6 Protein-Rich Foods to Fuel Your Workouts & Crush Your Goals

Article By: Whittany Gibson, RDN

Whittany is a Registered Dietitian Nutritionist who specializes in bariatric nutrition counseling, providing education and support prior to and following weight loss surgery.

If you’ve ever been in the middle of a workout and you can't seem to finish due to low energy levels, it’s likely you haven’t fueled up properly with the right foods at the right time. It can be confusing, especially after bariatric surgery, as to what and when to eat before and after exercise. With the right foods, you can crush your workouts and also feel more energized throughout the day. If you really want to master the method, planning is key. It’s best to know when you will be exercising so you can time your meals and snacks accordingly.

The Big Picture

Your body is a machine. Machines need fuel to run. The machine cannot run properly without fuel. If you burn the fuel, it has to be replaced, or it ceases to operate. Your body needs fuel in the form of calories, but more specifically, protein and carbs get the spotlight when fueling-up for exercise. The body, particularly your muscles, store glucose. Glucose is burned during workouts and needs to be repleted to maintain a good energy level. If you feel totally low and sluggish after a workout, odds are you need to replete the glucose that was burned and your blood sugar has dropped. This is why and how we use carbohydrates from food. In addition to carbs, your muscles also need protein to repair, rebuild, and support the metabolism. This concept can help you understand what type of fuel your body needs and when to consume it.

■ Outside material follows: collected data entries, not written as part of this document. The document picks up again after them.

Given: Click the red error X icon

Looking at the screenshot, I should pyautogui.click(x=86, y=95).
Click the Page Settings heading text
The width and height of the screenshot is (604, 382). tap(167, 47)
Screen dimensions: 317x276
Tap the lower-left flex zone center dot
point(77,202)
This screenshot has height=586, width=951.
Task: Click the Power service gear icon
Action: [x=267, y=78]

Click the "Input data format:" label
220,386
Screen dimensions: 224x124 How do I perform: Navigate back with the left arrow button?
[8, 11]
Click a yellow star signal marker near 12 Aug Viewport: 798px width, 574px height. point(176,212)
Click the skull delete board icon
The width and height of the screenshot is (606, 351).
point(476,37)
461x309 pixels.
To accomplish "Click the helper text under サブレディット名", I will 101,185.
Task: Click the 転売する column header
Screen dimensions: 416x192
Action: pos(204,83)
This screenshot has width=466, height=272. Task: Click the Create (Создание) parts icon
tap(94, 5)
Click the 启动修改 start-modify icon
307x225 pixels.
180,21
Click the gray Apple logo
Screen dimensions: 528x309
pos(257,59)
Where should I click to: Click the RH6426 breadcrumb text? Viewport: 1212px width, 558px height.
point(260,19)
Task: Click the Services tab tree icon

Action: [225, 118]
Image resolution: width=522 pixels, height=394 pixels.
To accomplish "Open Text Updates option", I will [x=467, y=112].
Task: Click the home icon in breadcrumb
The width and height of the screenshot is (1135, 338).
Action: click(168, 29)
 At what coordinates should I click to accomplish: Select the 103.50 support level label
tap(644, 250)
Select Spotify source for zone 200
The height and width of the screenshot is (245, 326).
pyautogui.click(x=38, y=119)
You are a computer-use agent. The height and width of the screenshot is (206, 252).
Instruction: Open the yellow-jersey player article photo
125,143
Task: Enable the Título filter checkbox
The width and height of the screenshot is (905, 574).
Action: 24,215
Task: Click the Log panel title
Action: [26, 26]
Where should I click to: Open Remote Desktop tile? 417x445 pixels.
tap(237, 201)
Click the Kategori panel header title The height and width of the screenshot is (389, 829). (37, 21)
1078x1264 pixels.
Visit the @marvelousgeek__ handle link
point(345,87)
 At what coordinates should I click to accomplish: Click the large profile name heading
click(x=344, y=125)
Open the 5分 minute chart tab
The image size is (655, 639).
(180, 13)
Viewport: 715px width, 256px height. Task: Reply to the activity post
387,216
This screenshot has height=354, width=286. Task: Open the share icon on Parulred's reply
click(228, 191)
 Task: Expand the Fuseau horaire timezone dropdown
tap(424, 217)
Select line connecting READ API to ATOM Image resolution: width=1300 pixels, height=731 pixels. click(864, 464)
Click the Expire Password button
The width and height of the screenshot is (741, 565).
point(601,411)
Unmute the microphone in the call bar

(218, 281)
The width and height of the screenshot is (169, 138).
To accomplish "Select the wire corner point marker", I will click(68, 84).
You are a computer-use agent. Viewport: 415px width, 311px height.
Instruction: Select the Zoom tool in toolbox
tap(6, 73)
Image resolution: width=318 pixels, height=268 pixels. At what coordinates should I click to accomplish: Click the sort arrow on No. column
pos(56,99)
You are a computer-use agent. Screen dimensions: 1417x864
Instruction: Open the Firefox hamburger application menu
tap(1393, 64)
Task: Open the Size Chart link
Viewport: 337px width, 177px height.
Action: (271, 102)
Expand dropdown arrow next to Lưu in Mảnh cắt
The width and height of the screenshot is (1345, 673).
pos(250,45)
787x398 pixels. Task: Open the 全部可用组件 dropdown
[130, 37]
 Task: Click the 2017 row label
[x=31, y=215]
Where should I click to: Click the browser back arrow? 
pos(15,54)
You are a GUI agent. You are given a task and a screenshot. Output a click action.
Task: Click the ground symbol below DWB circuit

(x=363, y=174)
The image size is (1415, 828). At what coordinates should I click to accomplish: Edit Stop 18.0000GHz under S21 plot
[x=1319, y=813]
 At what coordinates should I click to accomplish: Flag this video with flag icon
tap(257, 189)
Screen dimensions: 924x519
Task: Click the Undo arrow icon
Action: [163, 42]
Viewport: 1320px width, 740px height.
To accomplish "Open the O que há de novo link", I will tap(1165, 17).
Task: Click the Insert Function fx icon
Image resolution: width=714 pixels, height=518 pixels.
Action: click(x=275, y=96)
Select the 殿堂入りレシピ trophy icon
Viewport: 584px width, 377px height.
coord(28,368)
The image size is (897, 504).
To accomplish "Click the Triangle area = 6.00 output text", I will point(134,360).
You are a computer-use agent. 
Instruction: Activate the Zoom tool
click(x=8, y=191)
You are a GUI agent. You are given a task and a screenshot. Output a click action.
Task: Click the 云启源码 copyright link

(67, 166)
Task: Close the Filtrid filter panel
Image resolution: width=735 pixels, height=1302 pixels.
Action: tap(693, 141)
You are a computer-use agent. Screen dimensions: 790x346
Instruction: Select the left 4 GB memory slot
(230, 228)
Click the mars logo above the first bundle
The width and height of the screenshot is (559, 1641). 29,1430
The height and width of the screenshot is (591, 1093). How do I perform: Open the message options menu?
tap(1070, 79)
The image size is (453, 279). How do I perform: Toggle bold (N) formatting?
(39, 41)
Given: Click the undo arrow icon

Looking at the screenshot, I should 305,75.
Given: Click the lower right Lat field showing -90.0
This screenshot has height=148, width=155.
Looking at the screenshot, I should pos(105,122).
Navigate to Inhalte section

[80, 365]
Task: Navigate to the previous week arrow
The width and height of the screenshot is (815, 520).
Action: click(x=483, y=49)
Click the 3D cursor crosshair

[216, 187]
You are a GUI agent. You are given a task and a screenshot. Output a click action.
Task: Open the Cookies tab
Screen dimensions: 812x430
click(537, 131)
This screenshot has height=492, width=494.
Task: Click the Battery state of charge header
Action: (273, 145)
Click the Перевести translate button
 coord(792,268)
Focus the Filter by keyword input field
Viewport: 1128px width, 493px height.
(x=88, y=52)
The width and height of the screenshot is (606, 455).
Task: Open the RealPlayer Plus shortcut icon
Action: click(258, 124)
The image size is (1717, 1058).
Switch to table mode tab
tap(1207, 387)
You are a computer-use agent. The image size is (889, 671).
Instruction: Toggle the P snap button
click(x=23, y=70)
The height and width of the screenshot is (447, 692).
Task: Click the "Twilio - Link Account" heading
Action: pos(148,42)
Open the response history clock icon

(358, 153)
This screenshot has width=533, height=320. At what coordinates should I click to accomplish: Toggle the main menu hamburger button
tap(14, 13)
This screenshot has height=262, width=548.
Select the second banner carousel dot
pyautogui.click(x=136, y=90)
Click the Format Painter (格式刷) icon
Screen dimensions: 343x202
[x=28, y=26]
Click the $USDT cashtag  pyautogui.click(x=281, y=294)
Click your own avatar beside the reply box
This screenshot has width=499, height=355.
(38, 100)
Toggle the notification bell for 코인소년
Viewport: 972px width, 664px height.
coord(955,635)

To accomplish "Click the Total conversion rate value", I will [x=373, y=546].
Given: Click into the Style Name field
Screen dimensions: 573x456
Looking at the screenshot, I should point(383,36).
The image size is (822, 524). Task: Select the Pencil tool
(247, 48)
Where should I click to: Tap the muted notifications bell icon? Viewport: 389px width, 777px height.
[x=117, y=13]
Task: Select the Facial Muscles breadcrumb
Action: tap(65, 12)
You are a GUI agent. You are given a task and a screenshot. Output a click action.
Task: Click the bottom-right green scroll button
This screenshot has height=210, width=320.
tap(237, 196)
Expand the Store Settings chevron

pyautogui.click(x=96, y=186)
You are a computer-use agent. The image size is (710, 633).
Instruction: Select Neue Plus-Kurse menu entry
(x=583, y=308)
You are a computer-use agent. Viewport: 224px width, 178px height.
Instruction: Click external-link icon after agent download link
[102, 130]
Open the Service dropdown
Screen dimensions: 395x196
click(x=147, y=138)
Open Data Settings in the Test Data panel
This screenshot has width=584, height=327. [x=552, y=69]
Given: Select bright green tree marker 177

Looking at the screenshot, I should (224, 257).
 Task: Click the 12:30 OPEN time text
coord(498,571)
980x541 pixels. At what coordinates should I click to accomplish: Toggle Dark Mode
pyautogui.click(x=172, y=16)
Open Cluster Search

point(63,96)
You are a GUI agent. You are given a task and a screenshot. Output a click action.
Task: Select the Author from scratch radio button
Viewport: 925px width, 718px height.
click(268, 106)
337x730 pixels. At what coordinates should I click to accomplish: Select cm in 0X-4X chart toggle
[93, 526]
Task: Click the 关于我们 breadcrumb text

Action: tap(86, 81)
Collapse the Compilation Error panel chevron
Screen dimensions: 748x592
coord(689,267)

In order to feel the best during your workout, you want to avoid foods that will take a long time to digest. This includes foods high in fat and fiber. Choose a combination of protein and easy-to-digest carbs. Timing is also important. Avoid eating immediately before a workout. Your body needs time to digest what is consumed and balance blood sugar levels. There’s nothing worse than feeling nauseous in the middle of your workout from undigested food sitting in your stomach. Optimally, you should consume something about an hour prior to your workout. If you can't, shoot for 30 minutes prior to exercise and ensure it’s more liquid or carb-based so it can quickly be digested and enter the bloodstream for energy. Try these energy packed options:

Go-To Combinations: 1 Hour Before Exercise

  • Peanut butter + banana (add to toast for more carbs)
  • Fruit smoothie (include protein + fruit + low fat milk or plant-based milk)
  • Bottled protein shake + fresh fruit
  • Greek yogurt + fruit
  • Oats in non-fat milk or soy milk
  • Peanut butter + honey on toast

Go-To Combinations: 30 Minutes Before Exercise

*If you haven’t had anything an hour prior to the workout.

  • Fresh fruit
  • Low fat milk
  • Protein powder + low fat milk

Don’t Forget About Post-Workout!

Pre-workout fuel is vital to a good workout, but don’t forget about your post-workout options for recovery. You’ve used your muscles and burned glucose, so now it’s repair and recovery time. Protein will help to maintain, build, and repair muscle while the carbs will replenish your glucose stores so you don’t feel low on energy for the rest of the day. Check out these options:

  • Bottled protein shake + fresh fruit
  • High protein fruit smoothie (include protein + fruit + low fat milk or plant-based milk)
  • Egg scramble (eggs + cooked veggies)
  • Egg whites + sweet potato
  • High protein Greek yogurt + berries
  • Cottage cheese + pineapple

Try to consume your recovery meal within 1 hour of exercise. Lastly, don’t forget to hydrate! Choose low or no sugar added electrolyte rich fluids to replete electrolytes lost through sweating and to prevent dehydration. Now you’re ready to work out like a pro!

BariMelts provides general recommendations, not to be construed as medical advice. Please consult your doctor.